Document segment:
┌──

Abortion has become a major issue in the Brazilian presidential election, which will be decided October 31. Ruling party candidate Dilma Rousseff, who was expected to handily win the first round of voting October 3, instead received only 47% of the vote, forcing a runoff against Social Democracy Party candidate José Serra, according to Agence France Presse.

Evangelical Christians and Catholics began to turn away from Rousseff after her opponents, Serra and Green Party candidate Marina Silva, capitalized on past statements by Rousseff that advocated the legalization of abortion. Abortion is officially illegal in Brazil except for rape or life of the mother, although the country's national health system estimates that 1.5 million illegal abortions occur each year, Inter Press Service reported.

Rousseff can be seen in a 2007 video declaring, "Today in Brazil, it is absurd that abortion has not yet been legalized," according to the Catholic News Agency (CNA). She also gave a 2009 interview to magazine Marie Claire and said, "Abortion isn't easy for any woman. I doubt anyone feels comfortable having an abortion. However, that cannot be the reason why it shouldn't be legal."

After the October 3 election, in which pro-life candidate Silva garnered a surprising 19.3% of the vote and Serra received 33%, Rousseff and her Workers' Party supporters have been busily reframing her position on abortion. "I want to do a campaign that is above all pro-life, with a commitment to the most sacred values," she said in a radio commercial after the first round of voting, according to the Latin American Herald Tribune.

Catholic Archbishop Aldo Pagotto of Paraiba accused the Workers' Party of "deceiving voters" by claiming Rousseff is pro-life, CNA reported. "Ever since it rose to power, the Workers' Party agenda has been the complete legalization of abortion in Brazil," Archbishop Pagotto said in a video released October 11. Current President Luiz Inácio Lula da Silva, who handpicked Rousseff as his successor, proposed a bill legalizing abortion and supported United Nations recognition of abortion as a "human right" during his administration, according to CNA.

"As pastor I cannot settle for this kind of misinformation and manipulation of consciences," said Pagotto, CNA reported.

"When democracy becomes this type of demagoguery in order to win votes, a dictatorship is on the horizon."

Serra, former governor of São Paulo, is also characterizing himself as pro-life, with slogans such as "a man who was never caught up in scandals and who has always been consistent, condemning abortion and defending life," even though his record is mixed on abortion, Inter Press Service reported. Recent polls still show Rousseff in the lead, but her 47% support seems to have remained stagnant while Serra's has risen to about 41%, according to Agéncia Estado Brazil.

└──

Information supplied:
┌──

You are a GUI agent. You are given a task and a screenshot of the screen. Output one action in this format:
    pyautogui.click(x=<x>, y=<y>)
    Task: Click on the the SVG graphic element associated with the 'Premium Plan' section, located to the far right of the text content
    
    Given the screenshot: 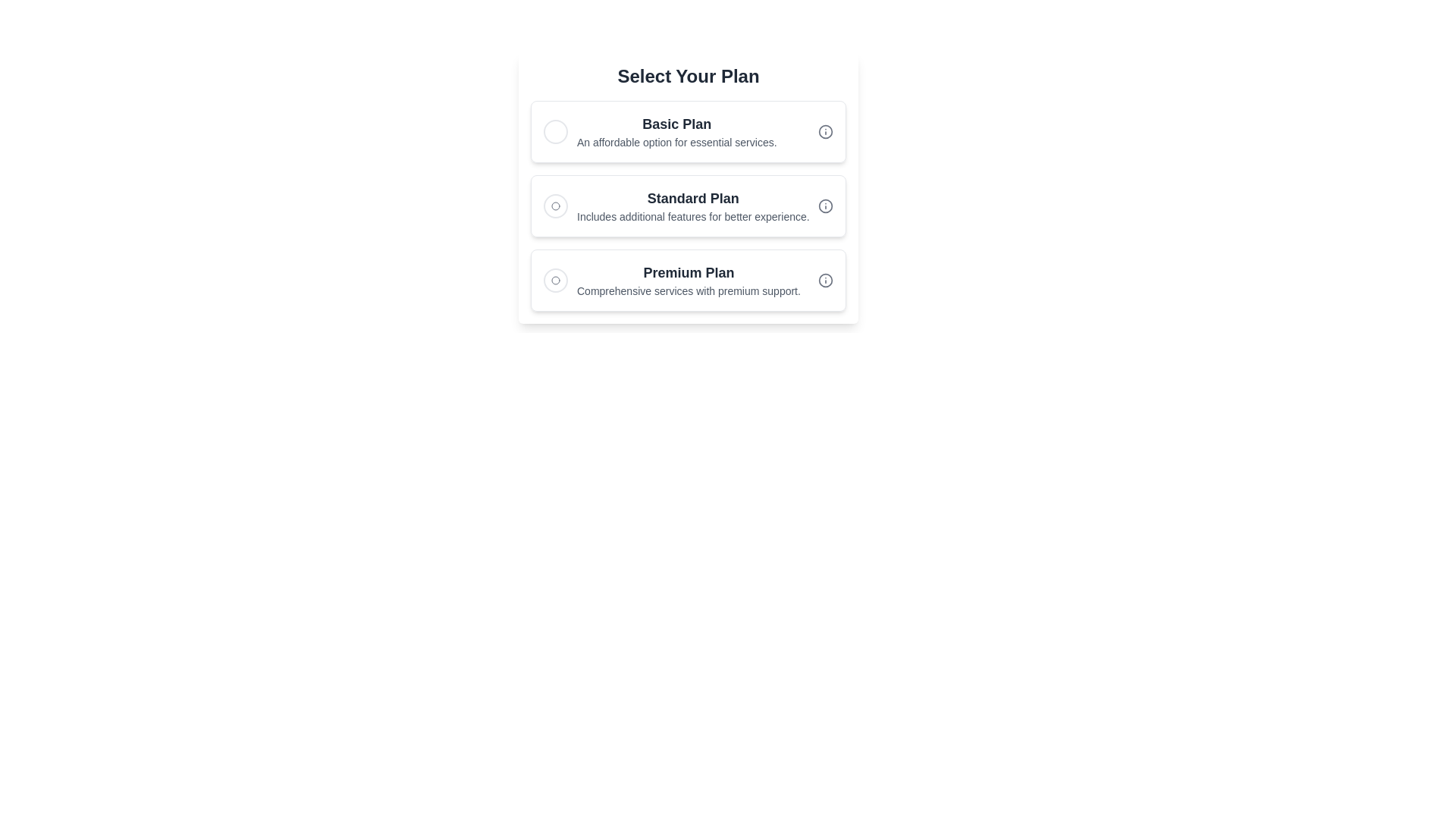 What is the action you would take?
    pyautogui.click(x=825, y=281)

└──

Written instruction A:
Reproduce word for word the part of the article on abortion in Brazil's presidential election between "Evangelical Christians and" and "year, Inter Press Service reported.", inclusive.
Written instruction B:
In the entries, from their start through the line holding "pyautogui.click(x=<x>, y=<y>)", inclusive, switch "one action" to "a single action" and give back only those lines, with nothing else changed.
The entries have no connection to the article.

Correct result A:
Evangelical Christians and Catholics began to turn away from Rousseff after her opponents, Serra and Green Party candidate Marina Silva, capitalized on past statements by Rousseff that advocated the legalization of abortion. Abortion is officially illegal in Brazil except for rape or life of the mother, although the country's national health system estimates that 1.5 million illegal abortions occur each year, Inter Press Service reported.

Correct result B:
You are a GUI agent. You are given a task and a screenshot of the screen. Output a single action in this format:
    pyautogui.click(x=<x>, y=<y>)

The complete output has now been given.